Liver metastases in advanced colorectal cancer are more likely to shrink to an operable size when cetuximab is added to a patient’s neoadjuvant therapy, a study published Online First in The Lancet Oncology reports.
The 10-year survival rate for people whose colorectal liver metastases (CLM) are rendered secondarily resectable is close to that for people whose tumours are initially respectable, so tumour shrinkage is an important goal. Researchers investigated the effect on CLM resectability of adding the monoclonal antibody cetuximab to neoadjuvant chemotherapy.
Between December 2004 and March 2008 the authors randomised 109 patients to one of two regimens: cetuximab plus FOLFOX6 (oxaliplatin, fluorouracil and folinic acid); or cetuximab plus FOLFIRI (irinotecan, fluorouracil and folinic acid). Every 8 weeks – four treatment cycles – they assessed CLM response to treatment, and resectability, using CT or MRI scans. If the tumours were assessed as being resectable, patients were offered liver surgery.
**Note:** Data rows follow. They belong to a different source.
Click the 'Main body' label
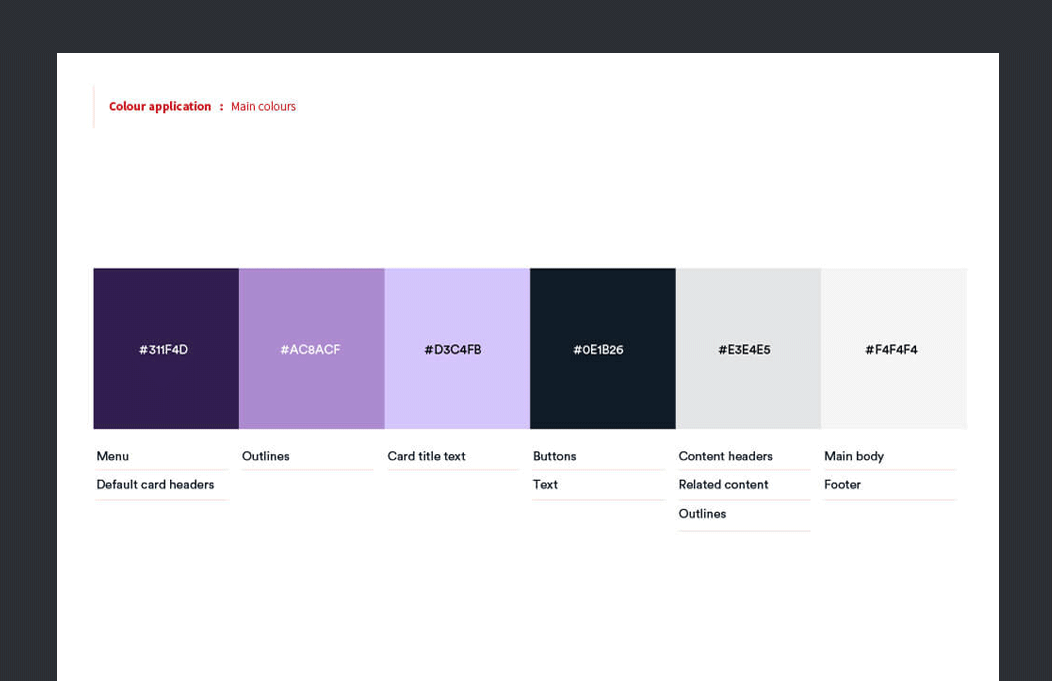The height and width of the screenshot is (681, 1052). coord(854,456)
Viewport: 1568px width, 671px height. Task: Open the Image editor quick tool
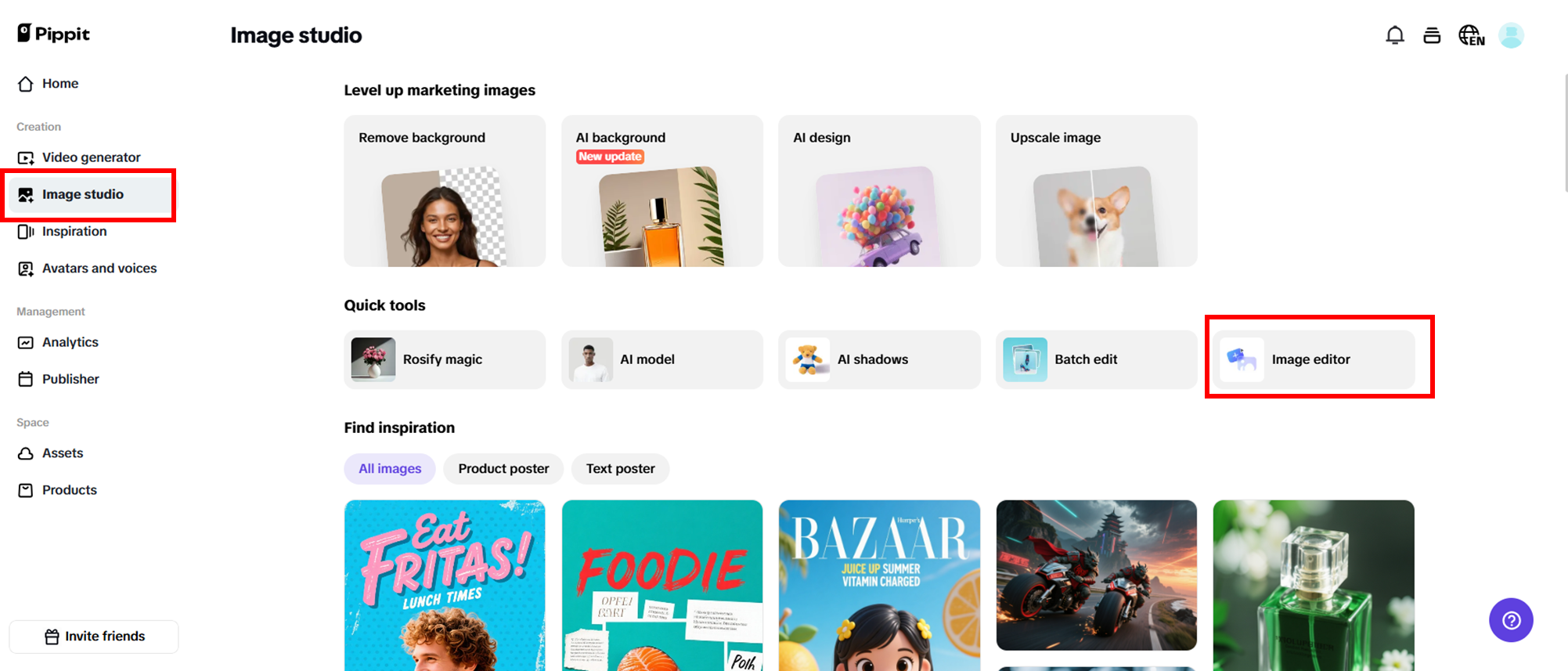pos(1314,359)
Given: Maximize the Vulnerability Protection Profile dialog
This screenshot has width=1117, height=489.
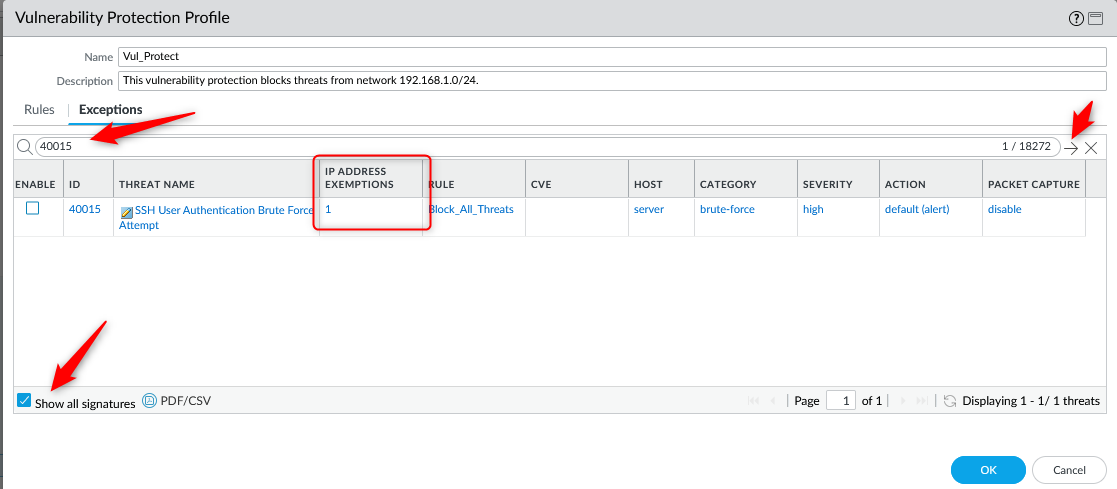Looking at the screenshot, I should coord(1096,18).
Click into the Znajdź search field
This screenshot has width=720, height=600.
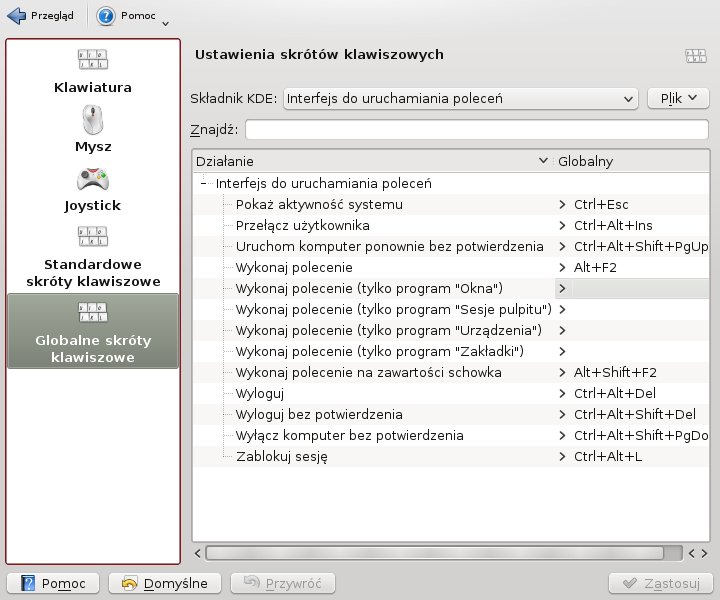(477, 129)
Seven surgeons undertook blinded surgical reviews of two-thirds of the scan images, at baseline and during treatment, to assess objectively how resectability changed.
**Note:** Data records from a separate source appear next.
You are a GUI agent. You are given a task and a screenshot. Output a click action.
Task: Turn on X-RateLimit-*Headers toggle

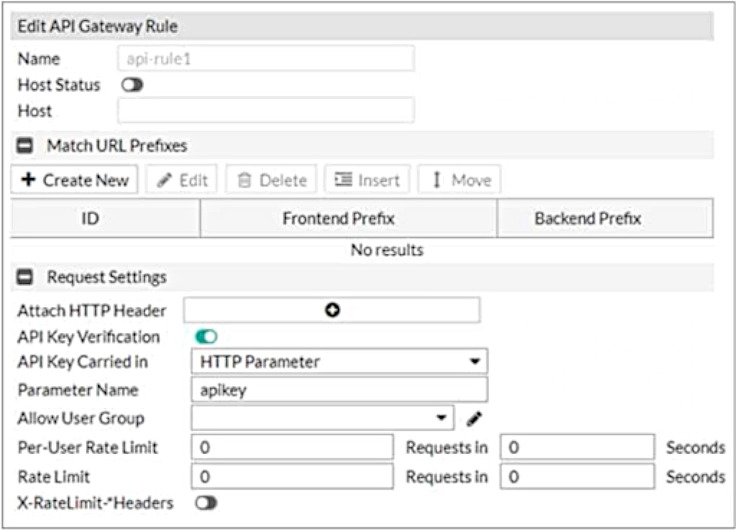pos(207,503)
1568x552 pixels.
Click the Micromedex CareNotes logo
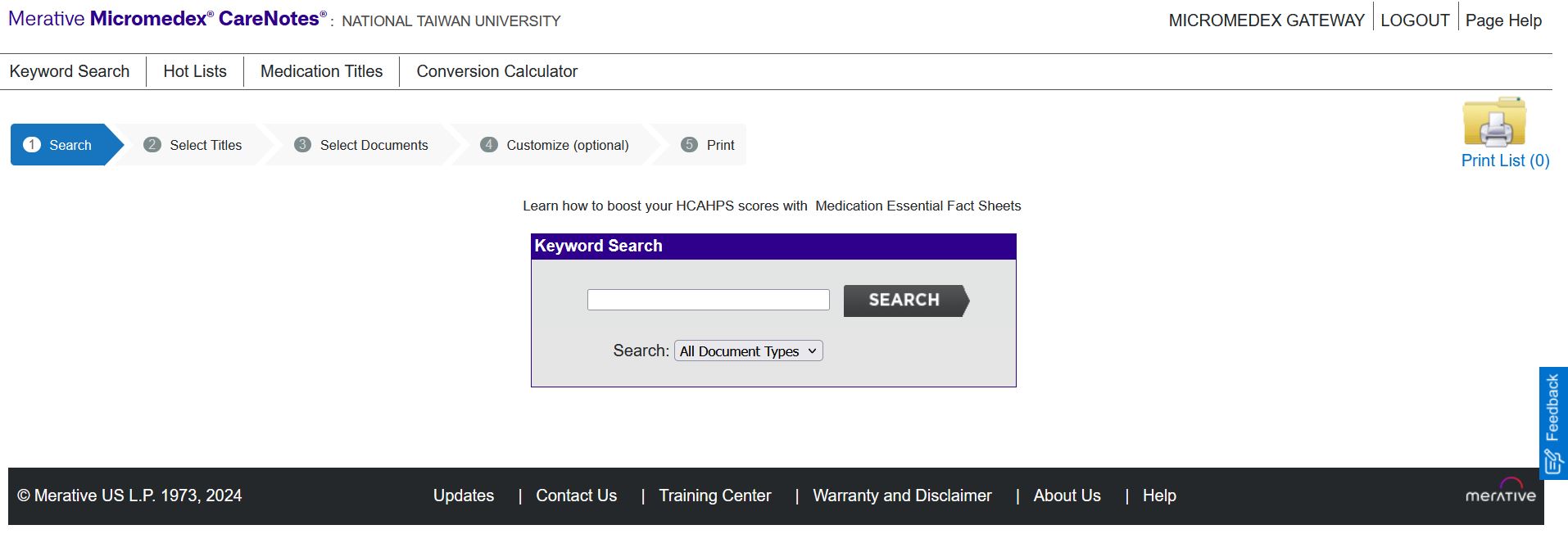167,19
In the FOLFOX6 group of patients, 68% of patients had a complete or partial tumour response; this figure was 57% for the FOLFIRI group. As found in previous studies, tumours were more likely to respond if patients had KRAS wild-type tumours than if they had KRAS tumour mutations (70% versus 41%) because the mutation confers cetuximab resistance.
After treatment with cetuximab, there was a significant increase in the proportion of tumours that were deemed resectable on blinded review – from 32% at the start of the study to 60% after chemotherapy.
Almost three-quarters (72%) of patients experienced grade 3 toxicity, most commonly skin reactions and neutropenia.
Authors of the accompanying comment welcome the 70% response rate for wild-type tumours as “very encouraging” and ask for further trials comparing the effects on survival of different biologicals combined with chemotherapy.